If I’m not concerned about attacks by someone with physical access to my device, does relocking the bootloader really matter? I agree that all else being equal, being able to relock the bootloader is an improvement over not being able to. But I’ve formed the idea that there is otherwise a security vs privacy trade off here - by running a de-Googled phone with an unlocked bootloader instead of the stock OS, I lose some security (against physical attackers) but gain privacy (by not having things like Google Play Services on my phone).
Is this just a difference in opinion/priorities between me and Privacy Guides, or am I missing something fundamental?
Incidentally, while researching this I found a DivestOS page about (non-OS specific) bootloader issues which seems to suggest that being able to lock the bootloader on at least some older OnePlus devices is not necessarily a big security win, as they have various other problems. I may be misinterpreting this, but I thought I’d mention it in case it helps anyone.
@SteveR
that Reddit post paints a bad picture.
Regarding what DivestOS states about older OnePlus devices having EDL enabled, the whole current situation with 10+ is due to them trying to fix that.
It must be noted that verified boot is ONLY enforcing when locked and that verified boot can and does protect against remote attacks.
I would still personally myself rather a phone with a trustworthy aftermarket OS on it regardless of bootloader lock state.
Thanks @SkewedZeppelin. I am running DivestOS (on fajita) and I am really enjoying it. Thanks very much for your work on this!

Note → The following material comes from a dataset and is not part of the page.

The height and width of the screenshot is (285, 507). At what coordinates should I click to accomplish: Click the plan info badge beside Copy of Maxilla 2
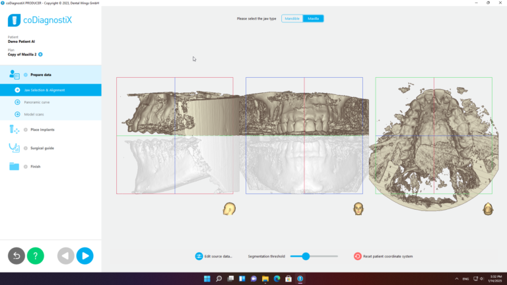(40, 54)
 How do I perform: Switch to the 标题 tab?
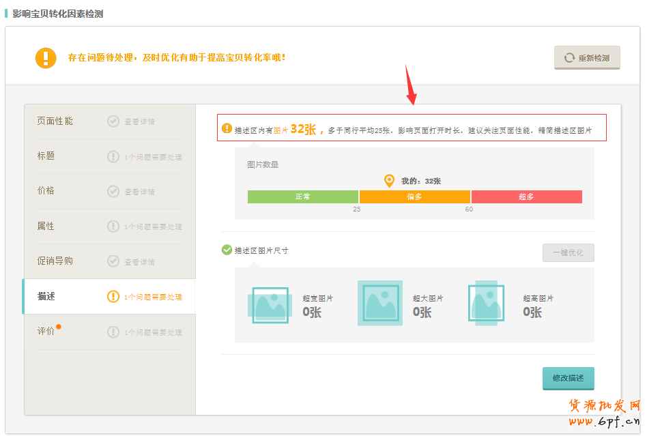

I appreciate you may not want to respond to this, but I will ask anyway: I didn’t dare lock the bootloader when I installed DivestOS, just in case I bricked my device and because (perhaps incorrectly, given the discussion here) I wasn’t sure it would add much practical benefit. Given the bootloader issues which do exist on fajita, in your opinion, would there actually be some practical benefits to doing a reinstall with a locked bootloader in my case?
Would you mind giving an example of verified boot protecting against remote attacks? I am sure you’re right but it would help me understand if I could see how this works as everything I’ve read so far seems to concentrate on physical attacks.
Edit: Having posted this and thought about it some more (the wrong order, I know ) can I guess what the answer to the second paragraph question is? I suspect that the bootloader issues on fajita reduce the benefits of bootloader locking against a physical attacker, but they are not exploitable by a remote attacker and therefore by locking the bootloader, we enable verified boot and get the associated protection against remote attackers. Is that right?
That would indeed be correct.
I’d argue that you actually gain security, considering how OEMs are also really slow at updates, compared to something like LineageOS weekly updates
Verified Boot also puts the dm-verity kernel feature into a more strict mode AFAIK. dm-verity is a Kernel feature that is used to essentially check the integrity of the system in real time and react accordingly when something is compromised. As such, someone having fun with your system partition as part of a remote-execution-exploit could be prevented or largely hindered by having your bootloader locked, and dm-verity enforced.
Though, with OverlayFS becoming more common in android devices as a kernel feature, I guess it could be bypassed that way?
If you travel a lot and pass through a lot of checkpoints where your phone might be seized (or be detained indefinitely), then yes securing bootloader is crucial. Also they might still tell you to unlock or be stuck in limbo.
If someone gained that kind of access to the system, they most likely have already compromised userspace. By that point does it really matter if the system is compromised or not?